El negocio también se ha prestado para lavar dinero, pero eso lo hacen las transportadoras, no los camioneros. Por lo demás, esta es una profesión de gente buena, o por lo menos admirablemente paciente. Ahora que estoy en sus zapatos, entiendo lo zen que puede ser este oficio, en donde, si uno adelanta un carro, es un hampón. Y si va despacio, es un pendejo. Y, como si fuera poco, después de las 26 horas que tienen que manejar a velocidades que no superan los 70 kilómetros, llegan a la planta a hacer fila para esperar al descargue.

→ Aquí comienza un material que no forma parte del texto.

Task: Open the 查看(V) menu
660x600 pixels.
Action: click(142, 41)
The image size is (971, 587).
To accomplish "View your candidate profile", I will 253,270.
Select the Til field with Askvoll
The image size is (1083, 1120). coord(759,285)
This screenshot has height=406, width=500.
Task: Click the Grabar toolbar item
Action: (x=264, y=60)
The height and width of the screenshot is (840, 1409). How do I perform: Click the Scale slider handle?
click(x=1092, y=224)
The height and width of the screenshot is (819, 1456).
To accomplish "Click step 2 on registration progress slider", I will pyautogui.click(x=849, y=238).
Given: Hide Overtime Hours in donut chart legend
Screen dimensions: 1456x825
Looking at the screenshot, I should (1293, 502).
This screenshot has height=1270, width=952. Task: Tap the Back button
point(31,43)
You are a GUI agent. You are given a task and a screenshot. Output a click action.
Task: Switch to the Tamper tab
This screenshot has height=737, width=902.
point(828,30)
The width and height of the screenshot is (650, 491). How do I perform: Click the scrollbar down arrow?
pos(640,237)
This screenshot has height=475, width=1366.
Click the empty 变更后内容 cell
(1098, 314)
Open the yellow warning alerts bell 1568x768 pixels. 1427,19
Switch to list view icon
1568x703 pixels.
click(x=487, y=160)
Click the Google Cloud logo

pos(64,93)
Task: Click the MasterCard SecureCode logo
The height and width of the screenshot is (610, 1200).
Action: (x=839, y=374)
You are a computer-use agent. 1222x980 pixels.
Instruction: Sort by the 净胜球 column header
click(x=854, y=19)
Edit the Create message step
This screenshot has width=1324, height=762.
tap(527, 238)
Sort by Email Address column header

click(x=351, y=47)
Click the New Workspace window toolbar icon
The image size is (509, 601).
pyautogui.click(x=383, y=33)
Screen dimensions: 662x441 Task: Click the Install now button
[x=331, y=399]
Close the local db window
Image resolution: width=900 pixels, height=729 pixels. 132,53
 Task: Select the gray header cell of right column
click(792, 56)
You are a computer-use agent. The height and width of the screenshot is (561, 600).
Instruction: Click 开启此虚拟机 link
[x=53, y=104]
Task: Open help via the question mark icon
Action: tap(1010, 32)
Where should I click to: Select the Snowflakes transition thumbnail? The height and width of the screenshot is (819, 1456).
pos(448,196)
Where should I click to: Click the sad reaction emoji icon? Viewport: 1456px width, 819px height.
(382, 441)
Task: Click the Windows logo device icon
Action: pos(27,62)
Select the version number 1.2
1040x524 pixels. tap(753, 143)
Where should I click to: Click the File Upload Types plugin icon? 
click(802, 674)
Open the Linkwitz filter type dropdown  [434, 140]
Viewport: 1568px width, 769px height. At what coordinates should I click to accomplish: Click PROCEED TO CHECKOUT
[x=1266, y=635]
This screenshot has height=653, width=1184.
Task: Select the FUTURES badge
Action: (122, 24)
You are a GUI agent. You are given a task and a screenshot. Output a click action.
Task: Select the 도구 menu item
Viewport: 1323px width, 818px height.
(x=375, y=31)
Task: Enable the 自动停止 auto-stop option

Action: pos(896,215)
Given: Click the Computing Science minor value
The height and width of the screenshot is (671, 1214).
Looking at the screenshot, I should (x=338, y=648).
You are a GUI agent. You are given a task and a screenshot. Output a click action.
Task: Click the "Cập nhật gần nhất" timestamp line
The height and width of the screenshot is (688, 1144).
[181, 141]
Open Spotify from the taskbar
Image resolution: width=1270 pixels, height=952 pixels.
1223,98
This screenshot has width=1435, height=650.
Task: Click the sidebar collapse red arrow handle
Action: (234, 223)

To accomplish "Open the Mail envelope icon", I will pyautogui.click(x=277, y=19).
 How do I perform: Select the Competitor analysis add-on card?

Que lleguen cinco minutos más tarde puede significar que les toque esperar hasta el otro día y entonces deben pagar parqueadero, hotel y más comida, porque el hambre de camionero es peor que la de un perdido cuando aparece.

Nuestra suerte es otra más penosa, debido a que es martes festivo y detienen a todas las mulas desde las doce del día hasta las seis de la tarde para que el tráfico de los turistas pueda fluir. Si yo fuera en un auto normal, no cabría de la dicha al ver todos esos aparatos gigantes aparcados. Pero estamos a dos horas de nuestro destino, justo antes de la Y que abre dos carreteras, una a Santa Marta y otra a Barranquilla. Decido llamar a la caravana de Invías que supuestamente me iba a acompañar durante unos kilómetros desde Fundación hasta Barranquilla y le pido al coronel encargado que me dé un permiso especial para transitar. Repito el verso de Cristina y los subterráneos de "hasta los polis besan mis pies". Si fuera mulera de verdad no tendría más remedio que esperar, pero mi paciencia no da para perder mi vuelo a Bogotá y devolverme en mula. Además, cuando lleguemos hay que hacer la vuelta del descargue, que seguro serán otras cinco o seis horas. Después de esto me montaré en el avión de vuelta a Bogotá, miraré toda esa tierra que atravesamos en horas eternas y entenderé mucho mejor por qué Da Vinci se obsesionó con volar.